Look through the records that follow. Copy every line containing the word "value".

--- Data supplied Enclosed Below ---

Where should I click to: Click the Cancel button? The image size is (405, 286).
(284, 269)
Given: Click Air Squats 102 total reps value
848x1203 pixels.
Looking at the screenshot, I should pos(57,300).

--- End of Enclosed Data supplied ---
--- Data supplied Enclosed Below ---

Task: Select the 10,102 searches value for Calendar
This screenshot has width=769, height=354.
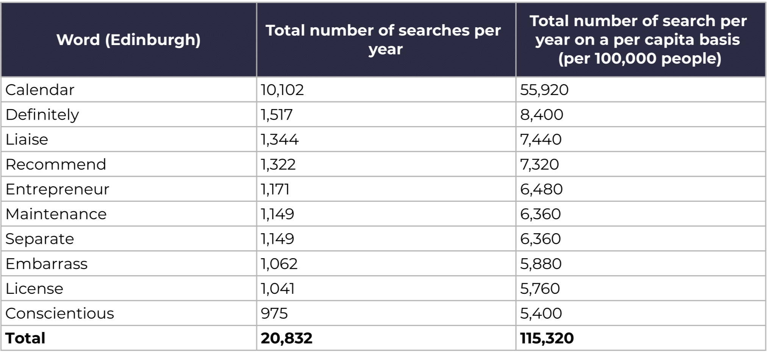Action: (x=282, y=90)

--- End of Enclosed Data supplied ---

## Result of this exercise:
Given: Click Air Squats 102 total reps value
Task: Select the 10,102 searches value for Calendar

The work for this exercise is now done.